November 3, 2021

As the world turns its eyes to Glasgow for COP26, market traction for environmental, social, and governance (ESG) reporting is accelerating. For example, the European Commission is looking to its European Financial Reporting Advisory Group to develop reporting standards to implement new directives and regulations. The IFRS Foundation is moving toward the establishment of an International Sustainability Standards Board. In the U.S., the Securities and Exchange Commission is putting new resources toward enhancing climate and human resources capital disclosures.

For management accountants, sustainable business isn’t just about measurement and reporting. It’s about having the right perspective, information, processes, and talent for making strategic and sustainable business decisions. Today’s world demands that we take a holistic view for the long term, and IMA is making the case that sustainable business is good business.

Due to these growing needs and IMA’s unique positioning to speak for the management accounting profession, IMA has established a Sustainable Business Management Global Task Force, chaired by Brigitte de Graaff, Lecturer in Accounting and Researcher, Vrije Universiteit (VU) Amsterdam. Its aim is to speak on behalf of the global management accounting profession as regulators and standard setters work to advance the sustainability reporting ecosystem.   

One of the task force’s first efforts was to endorse a Statement of Position on Sustainable Business Information and Management, a series of nine principles that IMA believes are fundamental to building a successful and sustainable accounting system. The principles are as follows:


  1. Sustainable business reporting must instill trust and confidence: Trust, accountability, and transparency are the cornerstones of professional accountancy. The world now expects businesses to deliver on sustainability with the same rigor, thoughtfulness, and energy used to deliver on profits. We support this global transition in a way that facilitates the development of high-quality and reliable ESG information that instills this trust.

  2. Sustainable business information must be decision-useful and actionable from management’s perspective: The fundamental purpose of accounting is the delivery of decision-useful information for external users and for management. Management needs talent resources to report information, analyze the data, respond to risks, innovate, and execute strategies around what is most relevant.

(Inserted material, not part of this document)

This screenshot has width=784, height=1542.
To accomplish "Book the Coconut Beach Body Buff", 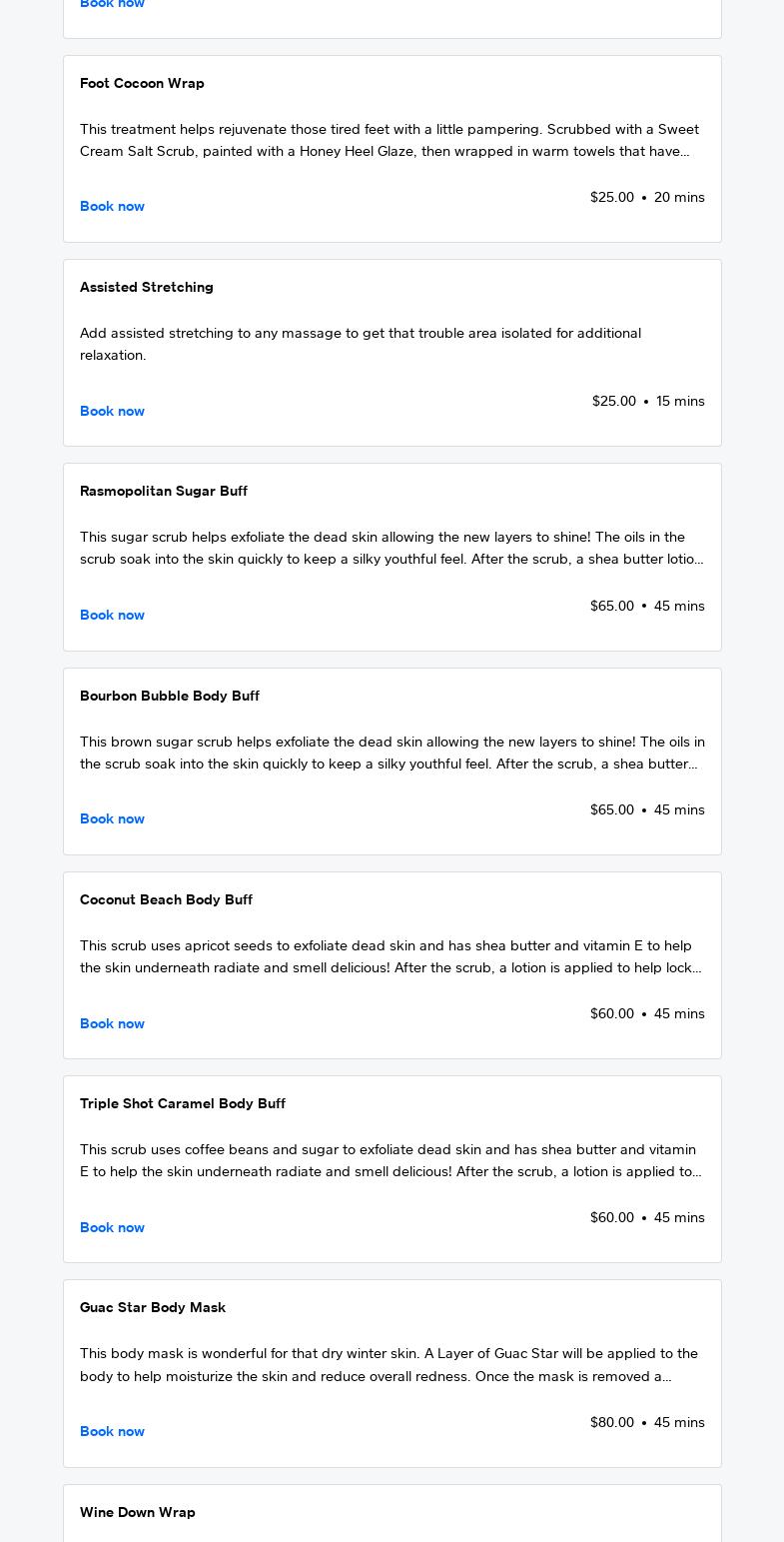I will (112, 1023).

  3. Entities must produce reliable sustainable business information that flows from systems with strong governance, oversight, and internal controls: To promote the disclosure of high-quality, reliable information in accordance with the value of trust, the hallmark of our profession, new climate change and other sustainable business disclosures that are not currently included in annual or quarterly processes will require new systems of oversight. Financial reporting professionals must be allowed the time and space to develop and implement effective systems to ensure the quality of material ESG disclosures.

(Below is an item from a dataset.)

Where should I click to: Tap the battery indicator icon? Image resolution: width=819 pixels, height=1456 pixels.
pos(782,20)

  4. Corporate reporting must follow from a value-creation mindset: We strongly support initiatives that bring about integration and alignment and avoid the creation (or enabling) of “financial” and “nonfinancial” silos. We believe that integrated thinking is a critical part of integrated reporting and effective management of an entity’s collective resources contributed by its multiple stakeholders.

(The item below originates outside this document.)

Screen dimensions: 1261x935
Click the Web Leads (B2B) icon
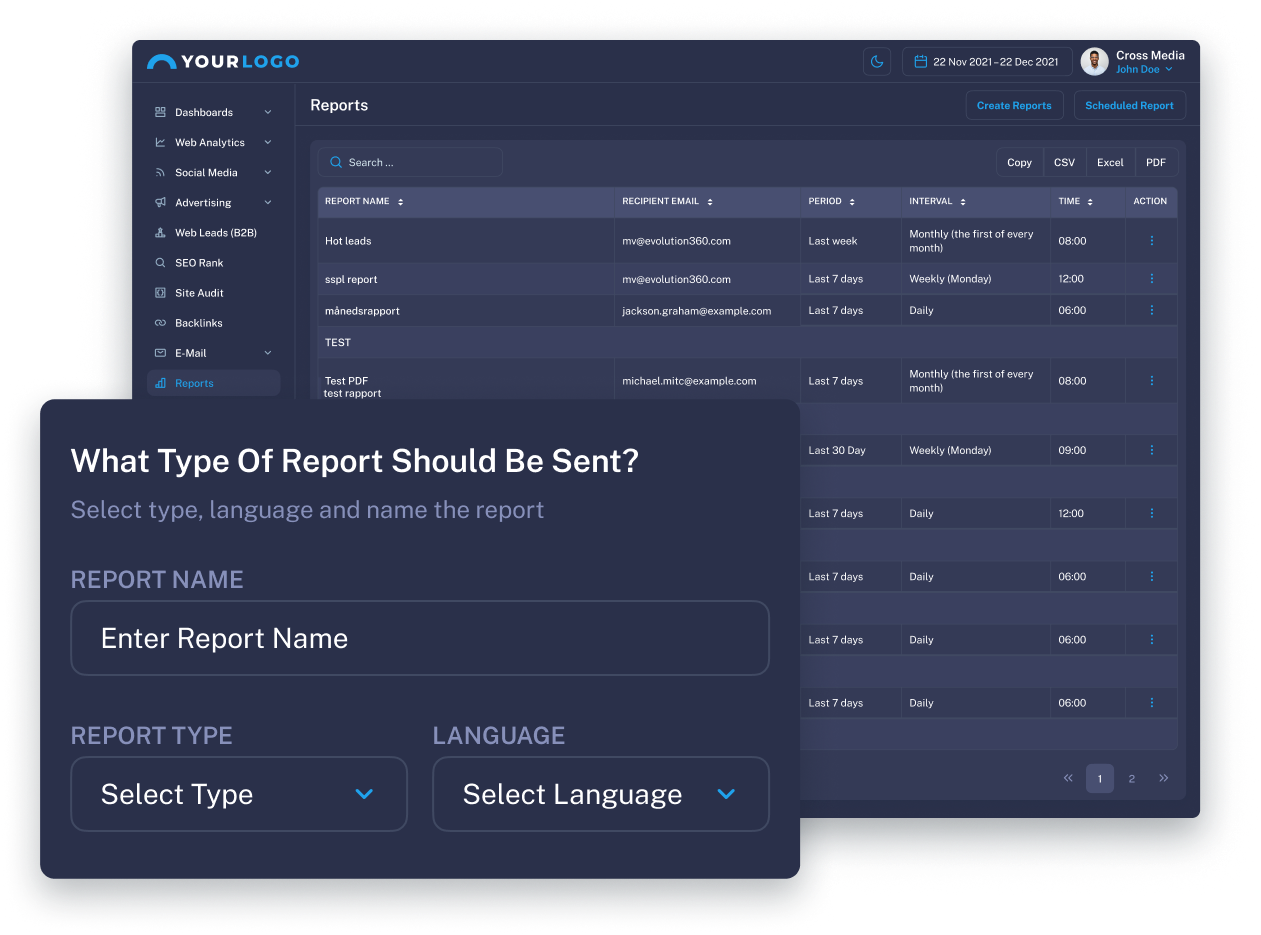[x=160, y=233]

  5. Sustainable business reporting must fully utilize technology for efficiency in the data ecosystem: We view technology as a critical means to improve corporate reporting along the information ecosystem from data source to ultimate users. This digital transformation process is changing the means of reporting from a periodic document to the delivery of data sets. 

  6. ESG information must be relevant to small- and medium-size entities (SMEs): The needs and perspectives of these businesses must be considered in comprehensive approaches regarding sustainable business information and management. It will be highly beneficial for sustainable business standards setters to consider, at all times, the implementation challenges and benefits for SMEs.

  7. ESG reporting standards must address the burdens of preparers, particularly around fragmentation: IMA observes that fragmentation has generally been detrimental to the development, implementation, and usefulness of reported sustainable business information. This fragmentation has resulted in confusion among well-meaning organizations that seek to respond to stakeholder demands. We endorse efforts and activities by authorities and standards organizations toward reducing this fragmentation and toward alignment.

  8. Disclosure of ESG information to the securities markets must adhere to accepted definitions of materiality: The fundamental purpose of accounting and reporting is delivering decision-useful information. In financial reporting, this is operationalized through “materiality.” We believe that it is important that information released for investors continues to adhere to existing definitions of materiality.

  9. Disclosure mandates must be clear as to the intended user: A lack of clarity about the intended users and purpose of certain reporting proposals can aggravate fragmentation and make operationalizing new mandatory disclosures problematic and excessively wasteful. Moving ahead without this clarity can make the quality of sustainable business information on the market even less reliable than it is today and result in a loss of trust in accounting. 


These principles form the basis of IMA’s responses for input on sustainable business reporting and are an important first deliverable of the task force, guiding its direction and work moving forward.